Set terms based on a sound analysis of your profit margins, the importance of the customer and the market standard. Consider what additional advantages you could offer your customers too, for example, faster shipping or lower base prices.

Terms are generally offered on an invoice-by-invoice basis. This allows a customer to decide whether to take a discount on some invoices, but not others. Dynamic discounting can be a useful way to manage the administration. However, if you wish to incorporate a policy that requires the whole account to be paid within the discount period, be sure to communicate the policy in writing, stating that it will apply on all future invoices.

Negotiating Early Payment Discounts


When looking to negotiate prompt payment discounts with your suppliers, you firstly need to understand the current value of your cash to your supplier. How much will they lose when compared to selling on normal terms? What need or other use do they currently have for cash? How important a customer are you to  them?

Then you need to assess the cost to your business of paying early, for example, the interest you would lose, or the opportunity cost of not having the cash available to put to use elsewhere. Incorporating a revolving credit facility like Pay4 into your cash flow strategy can help negate these costs. If your business has the working capital readily available to fulfil the cash flow priorities of its suppliers, it’ll be in a strong position when it comes to negotiating payment terms. This is where obtaining the right finance solution is vital.

Once you’ve decided that you wish to negotiate an early payment discount, inform your supplier that you have the cash available to deploy in such a way as to benefit both parties. If they’re seeking to reduce late payments within their business, and are looking to put the cash to use elsewhere, you’re likely to be successful. Alongside prompt payment, the promise of repeat business can often be used as an effective negotiation tool.

Furthermore, it may be possible to negotiate a better discount than the usual amount offered by the supplier. For example, if you can offer immediate payment because you’ve incorporated a revolving credit facility into your working capital strategy, you may be able to push for an extra 1% discount. This will go directly to your bottom line and enhance your profits.

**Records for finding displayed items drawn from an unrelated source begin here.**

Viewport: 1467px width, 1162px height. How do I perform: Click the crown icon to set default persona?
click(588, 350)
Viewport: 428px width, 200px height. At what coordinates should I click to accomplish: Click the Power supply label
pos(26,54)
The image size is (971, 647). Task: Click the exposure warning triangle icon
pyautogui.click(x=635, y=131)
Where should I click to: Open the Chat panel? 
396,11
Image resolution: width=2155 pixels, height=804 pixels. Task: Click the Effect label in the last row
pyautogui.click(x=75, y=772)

Accounting for Early Payment Discounts


VAT Rules for Discounts

The rules for VAT on early payment discounts changed in 2015. Previously, businesses only needed to account for VAT on the reduced price regardless of whether the customer paid promptly or not. This meant that even if the customer didn’t pay promptly, they still benefited from a reduced VAT charge. Since 31 March 2015, businesses must account for VAT based on the amount actually paid by the customer.

Accounting Software

Most of the large accounting software providers have functionality built in to enable you to account for early payment discounts quickly and easily. For example, Sage has explicit guidance on how to incorporate early payment discounts into your accounting processes, Freshbooks has made it easy to add discounts, allowing you to add them with a percentage-based discount to the entire invoice, or as a specific line item, and Xero is currently in the process of delivering additional functionality to accommodate them.

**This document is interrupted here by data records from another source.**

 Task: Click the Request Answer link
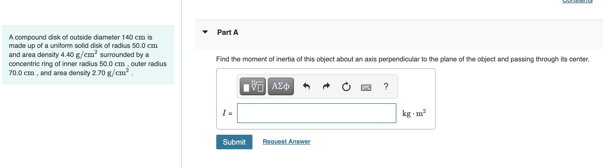click(x=286, y=141)
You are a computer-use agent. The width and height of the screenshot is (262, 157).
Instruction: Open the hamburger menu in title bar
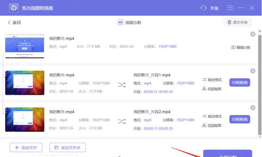tap(230, 8)
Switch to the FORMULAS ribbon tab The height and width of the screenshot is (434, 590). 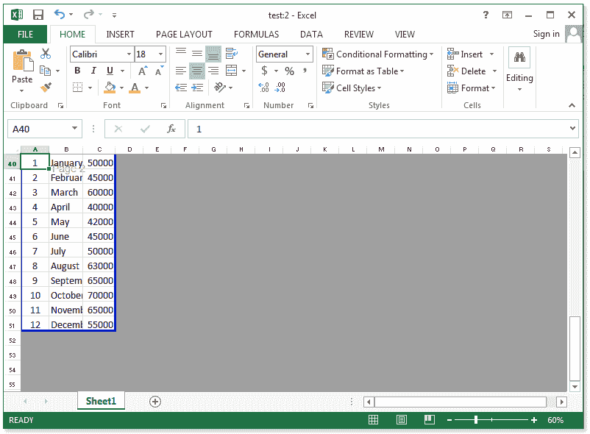(256, 34)
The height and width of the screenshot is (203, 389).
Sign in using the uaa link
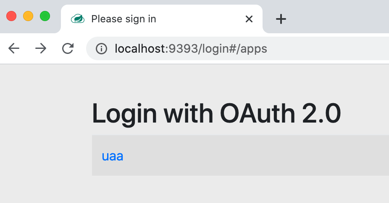(x=112, y=156)
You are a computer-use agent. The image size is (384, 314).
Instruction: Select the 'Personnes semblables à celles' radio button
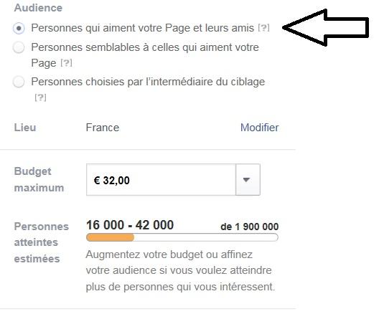pos(19,47)
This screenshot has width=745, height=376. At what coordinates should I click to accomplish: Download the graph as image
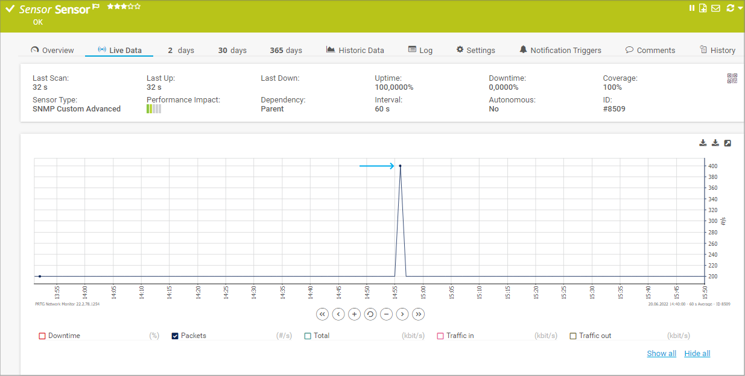pos(703,143)
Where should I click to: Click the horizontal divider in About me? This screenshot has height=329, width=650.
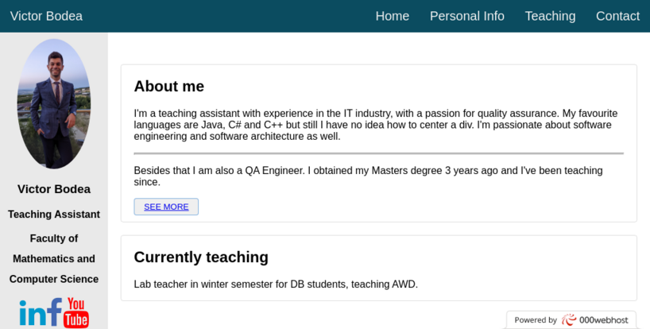coord(378,153)
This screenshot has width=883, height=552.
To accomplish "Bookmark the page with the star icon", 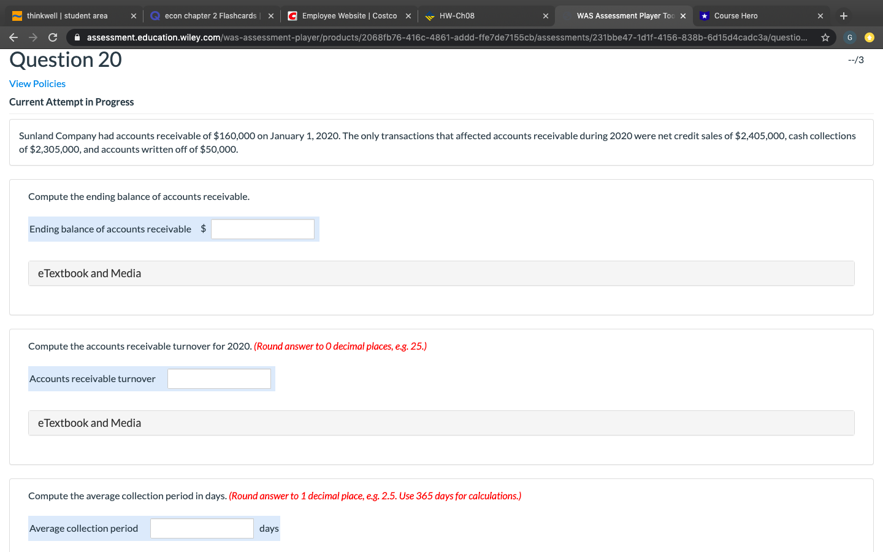I will click(825, 37).
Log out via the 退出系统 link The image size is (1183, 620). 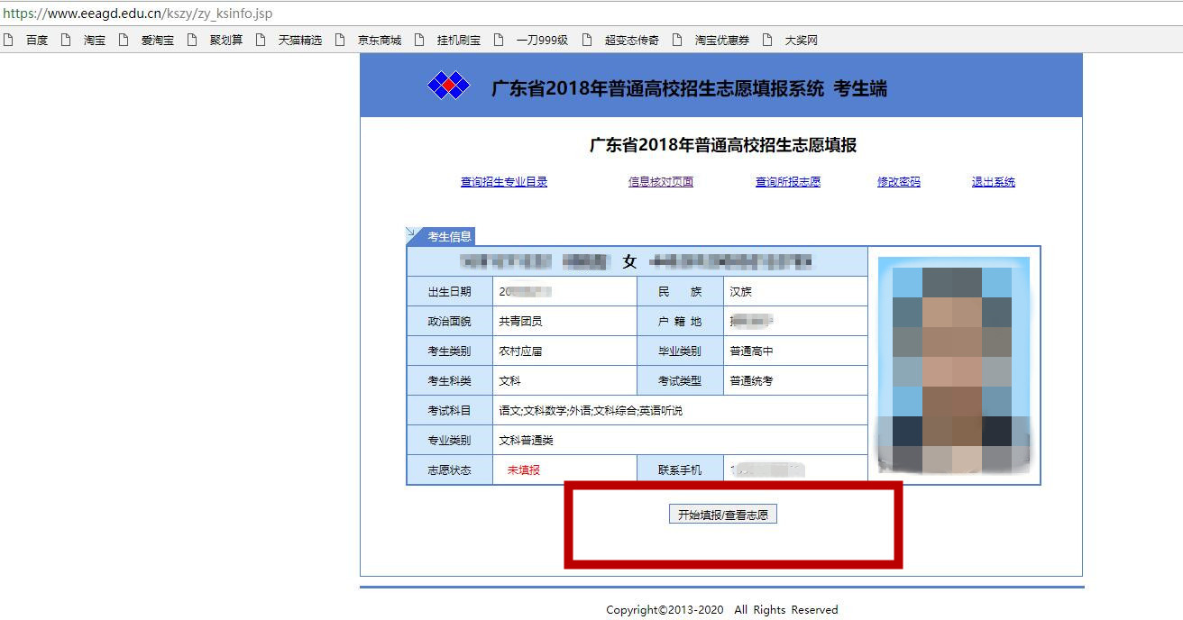pos(994,182)
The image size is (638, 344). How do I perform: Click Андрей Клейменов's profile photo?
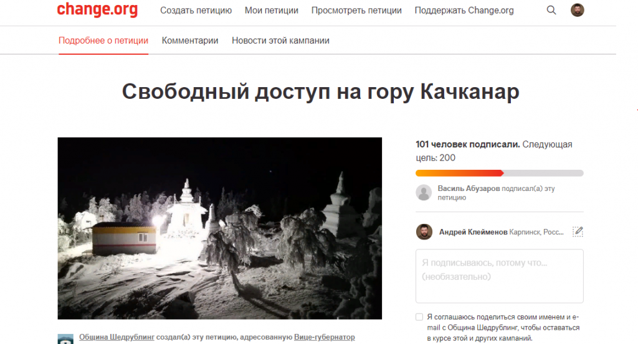[424, 232]
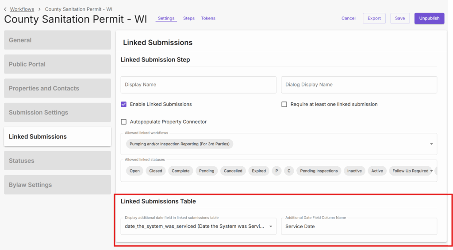453x250 pixels.
Task: Click the Cancel button
Action: (348, 18)
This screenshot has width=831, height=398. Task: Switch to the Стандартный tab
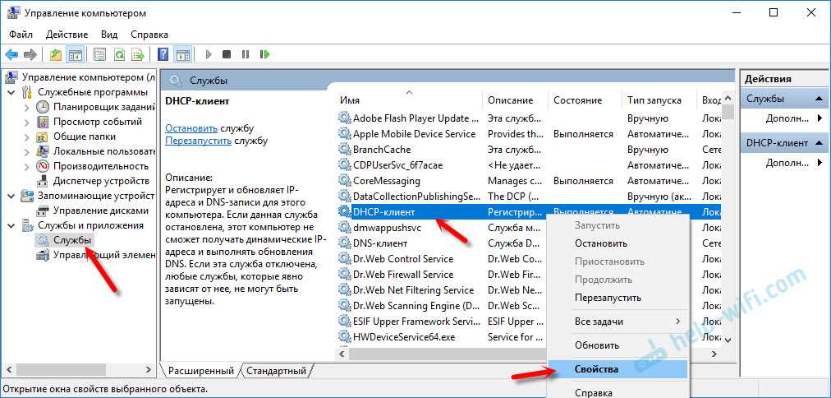tap(276, 371)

Choosing Early Payment Discounts to Support Your Business


For fast-growing businesses, late payments can open up potentially fatal cash flow gaps. This can weaken the entire supply chain.  Offering early payment discounts can encourage customers to pay more promptly, helping you to speed up your cash conversion cycle.

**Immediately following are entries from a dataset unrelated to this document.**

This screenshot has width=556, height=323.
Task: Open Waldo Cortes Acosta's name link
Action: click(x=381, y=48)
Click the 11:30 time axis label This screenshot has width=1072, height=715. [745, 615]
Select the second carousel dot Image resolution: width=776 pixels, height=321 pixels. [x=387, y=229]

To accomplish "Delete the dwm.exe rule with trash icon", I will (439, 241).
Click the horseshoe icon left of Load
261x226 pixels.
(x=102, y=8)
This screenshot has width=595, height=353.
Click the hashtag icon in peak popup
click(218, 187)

On the other side of the coin, if you’re seeking improved supplier terms, prompt payment can be a great way of reducing costs and optimising profits through early payment discounts. As well as the potential reduction in invoice value, early payment can enhance your supplier relationships, and help mitigate supply chain risk. Using a finance solution such as Pay4’s revolving credit facility to pay your suppliers enables you to benefit from maximum discounts without exposing your business to the danger of cash flow gaps.